▶ WHAT THIS TASK INVOLVES
How many lines of the data below contain the word "height"? Count them and reply with the number alone.

▶ MATERIAL TO PROCESS
■ ■ ■ ■

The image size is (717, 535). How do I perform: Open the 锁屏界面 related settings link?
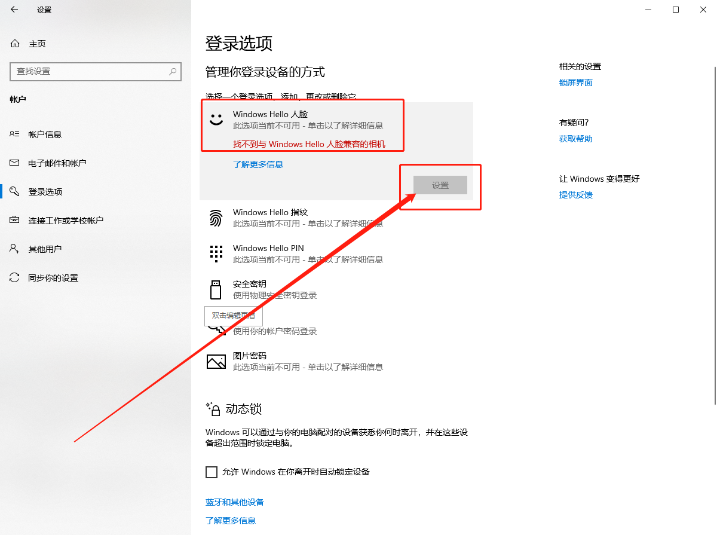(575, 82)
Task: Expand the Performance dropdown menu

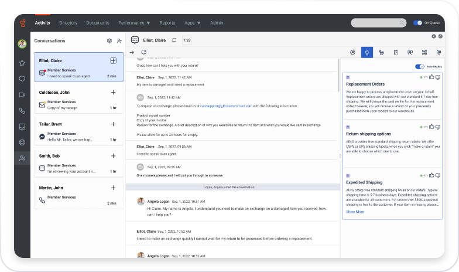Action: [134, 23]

■ ■ ■ ■

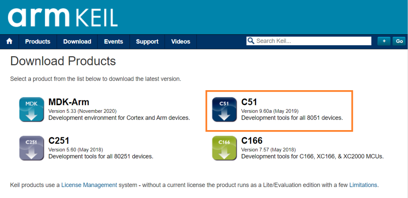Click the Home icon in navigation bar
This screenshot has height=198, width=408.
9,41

■ ■ ■ ■

▶ EXERCISE RESULT
1